Thứ Năm, 21 tháng 2, 2013

"No Country," New Asian Art at the Guggenheim

After a decade or two of trying to colonize the planet with Guggenheim franchises the museum is now taking the easier route of bringing the world to New York through an acquisitions campaign supported by the Swiss bank UBS. Over the next five years, under the auspices of the Guggenheim UBS MAP Global Art Initiative, the museum will focus on buying art in three roughly defined geographic areas: South and Southeast Asia, Latin America, and the Middle East and North Africa.

Purchases will be scouted out by curators hired on two-year residencies and the results put on view in three exhibitions, the first of which, “No Country: Contemporary Art for South and Southeast Asia,” is up and running. Organized by June Yap, an independent curator from Singapore, with help from Helen Hsu and Alexandra Munroe of the Guggenheim, it’s a smallish show of 22 artists and collectives, but it takes in an immense stretch of turf — the Indian subcontinent, Indonesia, Malaysia, Myanmar, the Philippines, Singapore, Thailand and Vietnam.

The title, adapted from a Yeats poem, is meant to warn us off seeing the art as either narrowly representative of various nations or as expressing the spirit of some exotic, never-never land Asia. Yet many of the strongest pieces speak quite specifically about the cultures from which they come, as, of course, does most “Western” art, even if we’re too close to it to see its determining contexts.

A few of the artists in the Guggenheim show are internationally prominent and have been for some time. Two of them — Amar Kanwar, from India, and Araya Rasdjarmrearnsook, from Thailand — work primarily in video. Their contributions are being screened in the museum’s New Media Theater and are absolutely worth seeking out.

Best known for her 2005 Buddhist-inflected video called “The Class,” in which she instructs six shroud-covered corpses in the art of dying, Ms. Rasdjarmrearnsook also appears in her new video here, this time sitting on a futon with some of her pet dogs watching television. The show on her TV looks like a high-gloss soap opera, but other images start leaking through: buildings burning, policemen swarming and protesters being bludgeoned. Soon similar images are flickering, large, across the walls of the room, immersing the artist and her pets in a sea of political chaos.

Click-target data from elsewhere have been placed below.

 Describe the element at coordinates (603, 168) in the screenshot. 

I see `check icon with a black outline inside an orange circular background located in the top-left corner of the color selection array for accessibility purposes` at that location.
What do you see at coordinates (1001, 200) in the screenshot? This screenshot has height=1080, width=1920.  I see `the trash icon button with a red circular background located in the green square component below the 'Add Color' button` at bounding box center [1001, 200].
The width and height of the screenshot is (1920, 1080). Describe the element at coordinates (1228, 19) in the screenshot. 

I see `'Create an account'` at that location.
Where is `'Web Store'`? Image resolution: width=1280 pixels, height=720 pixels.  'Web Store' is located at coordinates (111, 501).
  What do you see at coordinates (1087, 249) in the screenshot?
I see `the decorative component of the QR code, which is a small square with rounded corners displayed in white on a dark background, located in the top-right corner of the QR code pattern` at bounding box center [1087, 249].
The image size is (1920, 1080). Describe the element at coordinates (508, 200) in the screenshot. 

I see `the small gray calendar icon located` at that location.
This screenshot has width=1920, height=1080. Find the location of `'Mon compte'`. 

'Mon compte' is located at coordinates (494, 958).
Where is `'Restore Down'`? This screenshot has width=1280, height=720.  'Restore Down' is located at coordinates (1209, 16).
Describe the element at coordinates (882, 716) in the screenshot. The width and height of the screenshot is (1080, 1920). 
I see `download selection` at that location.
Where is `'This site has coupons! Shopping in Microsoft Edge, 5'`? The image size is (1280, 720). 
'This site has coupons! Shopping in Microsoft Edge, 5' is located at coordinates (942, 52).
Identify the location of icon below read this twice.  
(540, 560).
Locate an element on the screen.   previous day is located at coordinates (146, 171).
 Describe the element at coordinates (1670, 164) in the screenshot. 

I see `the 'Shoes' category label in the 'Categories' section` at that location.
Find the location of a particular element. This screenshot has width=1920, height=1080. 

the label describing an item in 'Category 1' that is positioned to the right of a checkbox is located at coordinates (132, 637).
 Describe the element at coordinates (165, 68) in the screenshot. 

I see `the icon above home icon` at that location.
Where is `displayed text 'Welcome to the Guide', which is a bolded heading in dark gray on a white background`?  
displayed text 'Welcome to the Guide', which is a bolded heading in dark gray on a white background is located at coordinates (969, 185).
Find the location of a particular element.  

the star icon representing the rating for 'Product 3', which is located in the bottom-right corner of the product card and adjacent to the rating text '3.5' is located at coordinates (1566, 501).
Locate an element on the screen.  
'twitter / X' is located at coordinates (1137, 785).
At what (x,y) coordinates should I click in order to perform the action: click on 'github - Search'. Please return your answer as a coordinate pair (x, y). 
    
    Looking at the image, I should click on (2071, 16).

Mr. Kanwar has routinely worked on an epic scale; violence, active or latent, is a recurrent subject, as it is in the trilogy of videos here, which in different ways refer to the 1947 partition of India and its bloody, long-term consequences. The first film documents the daily changing of the guard at a checkpoint on the India-Pakistan border, a ritual of precisely choreographed provocation. The second revisits the assassination of Gandhi in 1948. A third piece, “Night of Prophecy,” is in effect a choral symphony of anguished chants and prayers.

In galleries on the second floor pride of place is given, by size alone, to a painting by Navin Rawanchaikul, who made a youthful New York debut at Asia Society in 1996, when a global market for contemporary Asian work could hardly be imagined. In the 2009 painting here, done in mock-heroic Bollywood billboard style, he reviews his own history as the son of Indian immigrants to Thailand and a globe-trotting art star.

Several other artists similarly invest popular and traditional forms with new meaning. Vincent Leong, from Malaysia, produces witty, obviously impromptu versions of formal colonial-era family photographs. Khadim Ali, from Pakistan, uses the conventions of miniature painting to comment on the repression of an ethnic minority in Afghanistan from which he is descended. The Vietnamese artist Tuan Andrew Nguyen carves small wood images of the monk Thich Quanc Duc who in 1963 immolated himself in protest against the United States-supported Diem regime. The wood Mr. Nguyen uses for his carvings are American baseball bats.

Other cultural heroes, huge in their homelands but barely known here, also get attention. Two artists from Myanmar, Tun Win Aung and Wah Nu, husband and wife, have assembled a multimedia tribute to the Burmese independence leader U Aung San (1915-47), father of the pro-democracy leader Daw Aung San Suu Kyi. What we see in the gallery — a painting, two videos, a group of plaster busts — is a merely the tip of an archival project consisting of thousands of objects and documents.

The writing of history is almost unavoidably partisan, political and personal, though in ways not necessarily easy to read. The messages are clear in a text painting by Norberto Roldan about the colonization of the Philippines, and in a lethal-looking sculpture of a marriage bed made of stainless steel razors by Tayeba Begum Lipi, an artist from Bangladesh. But other work, removed from where it was made, is less accessible.

To understand a video by the Vietnamese artist Tran Luong in which unseen hands snap red scarves against the artist’s bare torso, you have to know the scarves were part of uniforms once worn by schoolchildren under communism. A 1990s oil painting by another Vietnamese artist, Truong Tan, of a nude male figure strapped horizontally to a cross makes full sense only when you know that it refers to trials undergone by the artist as an openly gay man in a homophobic society.